Le narrateur, dont on ignore le nom, évoque, un de ses amis, Fradique Mendes, des années 1850 à 1888. Entre
Paris et Lisbonne en passant par le Caire, le jeune Fradique, à la fois dandy, curieux intellectuellement, et poète, se frottant tant aux domaines scientifiques comme qu'aux domaines artistiques, connu pour son recueil de
poèmes "Les lapidarias", promène son flegme et donne son avis et ses impressions sur tous les sujets. Voyageur et philosophe, il jette sur le monde et sur ses fréquentations un regard tantôt humoristique, tantôt cynique. Rencontrant les poètes et écrivains comme
Leconte de Lisle,
Théophile Gautier,
Baudelaire et même
Victor Hugo à Guernesey, il ne se prive pas de critiquer ou remettre en cause la valeur de certains de leurs écrits ou de leurs
poèmes. Tantôt extravagant, tantôt défenseur de l'élégance et de la morale, ce Fradique Mendes apparaît comme un caméléon, séduisant son auditoire et dont les nombreuses facettes permettent d'éclairer le monde qu'il traverse.
Entre
le portrait dressé par le narrateur qui présente Fradique comme un être curieux de tout, intellectuel, esthète et hédoniste, mettant à profit ses voyages pour multiplier les rencontres, et les lettres écrites par Fradique
lui-même sur de multiples sujets rassemblées en deuxième partie du récit,
Eça de Queiros s'amuse et décrit dans une biographie imaginaire, et avec énormément d'humour, l'époque et la société dans laquelle son personnage évolue.

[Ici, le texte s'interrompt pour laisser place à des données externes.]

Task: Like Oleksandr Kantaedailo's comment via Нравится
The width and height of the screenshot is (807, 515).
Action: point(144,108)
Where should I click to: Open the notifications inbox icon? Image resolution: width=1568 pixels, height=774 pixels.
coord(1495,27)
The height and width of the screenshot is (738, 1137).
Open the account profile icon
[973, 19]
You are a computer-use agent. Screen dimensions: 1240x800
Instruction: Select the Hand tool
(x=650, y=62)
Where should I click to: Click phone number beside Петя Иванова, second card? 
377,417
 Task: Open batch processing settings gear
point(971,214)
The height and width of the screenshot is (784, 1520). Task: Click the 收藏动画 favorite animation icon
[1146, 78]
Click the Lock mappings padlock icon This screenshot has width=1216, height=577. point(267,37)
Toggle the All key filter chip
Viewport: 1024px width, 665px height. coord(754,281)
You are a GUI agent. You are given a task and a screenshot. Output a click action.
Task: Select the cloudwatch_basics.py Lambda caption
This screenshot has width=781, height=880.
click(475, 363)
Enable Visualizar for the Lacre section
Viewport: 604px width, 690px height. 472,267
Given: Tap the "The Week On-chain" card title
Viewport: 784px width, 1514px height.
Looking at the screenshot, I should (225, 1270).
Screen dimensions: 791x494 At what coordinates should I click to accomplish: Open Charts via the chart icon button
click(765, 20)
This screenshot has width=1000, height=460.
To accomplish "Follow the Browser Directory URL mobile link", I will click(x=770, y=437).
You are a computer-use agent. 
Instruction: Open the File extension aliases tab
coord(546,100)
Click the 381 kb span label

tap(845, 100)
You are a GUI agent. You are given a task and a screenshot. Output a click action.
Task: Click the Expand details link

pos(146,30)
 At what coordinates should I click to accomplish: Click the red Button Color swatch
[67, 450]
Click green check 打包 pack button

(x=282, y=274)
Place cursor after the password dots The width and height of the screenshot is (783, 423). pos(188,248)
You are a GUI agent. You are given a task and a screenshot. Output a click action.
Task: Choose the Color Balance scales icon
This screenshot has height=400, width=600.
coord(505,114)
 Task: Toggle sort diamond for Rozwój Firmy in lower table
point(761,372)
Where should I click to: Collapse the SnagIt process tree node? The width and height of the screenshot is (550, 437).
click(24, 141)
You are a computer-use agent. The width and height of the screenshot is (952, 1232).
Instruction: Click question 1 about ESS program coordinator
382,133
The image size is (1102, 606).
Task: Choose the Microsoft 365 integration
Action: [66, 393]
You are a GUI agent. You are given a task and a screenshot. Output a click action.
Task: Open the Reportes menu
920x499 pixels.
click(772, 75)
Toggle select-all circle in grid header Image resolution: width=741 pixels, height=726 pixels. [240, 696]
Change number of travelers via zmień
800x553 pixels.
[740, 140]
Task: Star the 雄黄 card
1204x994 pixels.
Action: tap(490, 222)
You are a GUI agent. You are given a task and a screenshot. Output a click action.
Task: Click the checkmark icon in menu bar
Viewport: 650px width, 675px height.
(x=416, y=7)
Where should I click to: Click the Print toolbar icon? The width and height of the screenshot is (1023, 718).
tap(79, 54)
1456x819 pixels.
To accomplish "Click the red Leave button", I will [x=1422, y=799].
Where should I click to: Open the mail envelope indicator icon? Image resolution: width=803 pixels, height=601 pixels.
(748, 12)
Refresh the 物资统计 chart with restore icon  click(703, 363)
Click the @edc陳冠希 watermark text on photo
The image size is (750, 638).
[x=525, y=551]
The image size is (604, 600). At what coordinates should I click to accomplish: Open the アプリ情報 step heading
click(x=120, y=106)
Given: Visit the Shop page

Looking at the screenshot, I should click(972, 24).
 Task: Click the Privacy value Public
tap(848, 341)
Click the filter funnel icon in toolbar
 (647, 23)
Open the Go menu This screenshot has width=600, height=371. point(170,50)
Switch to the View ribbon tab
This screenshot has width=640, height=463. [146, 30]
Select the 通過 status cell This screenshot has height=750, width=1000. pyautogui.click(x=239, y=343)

Il réussit à souligner avec intelligence, les travers de ses semblables, la fatuité des intellectuels, écrivains et artistes, caricaturant les suiveurs qui portent aux nues ce Fradique, décrit plus comme un surhomme - l'alpha et l'oméga de son époque - que comme simple dandy. La vérité du personnage est révélée par la lecture de ses lettres qui montrent sa grande profondeur, son recul et sa lucidité.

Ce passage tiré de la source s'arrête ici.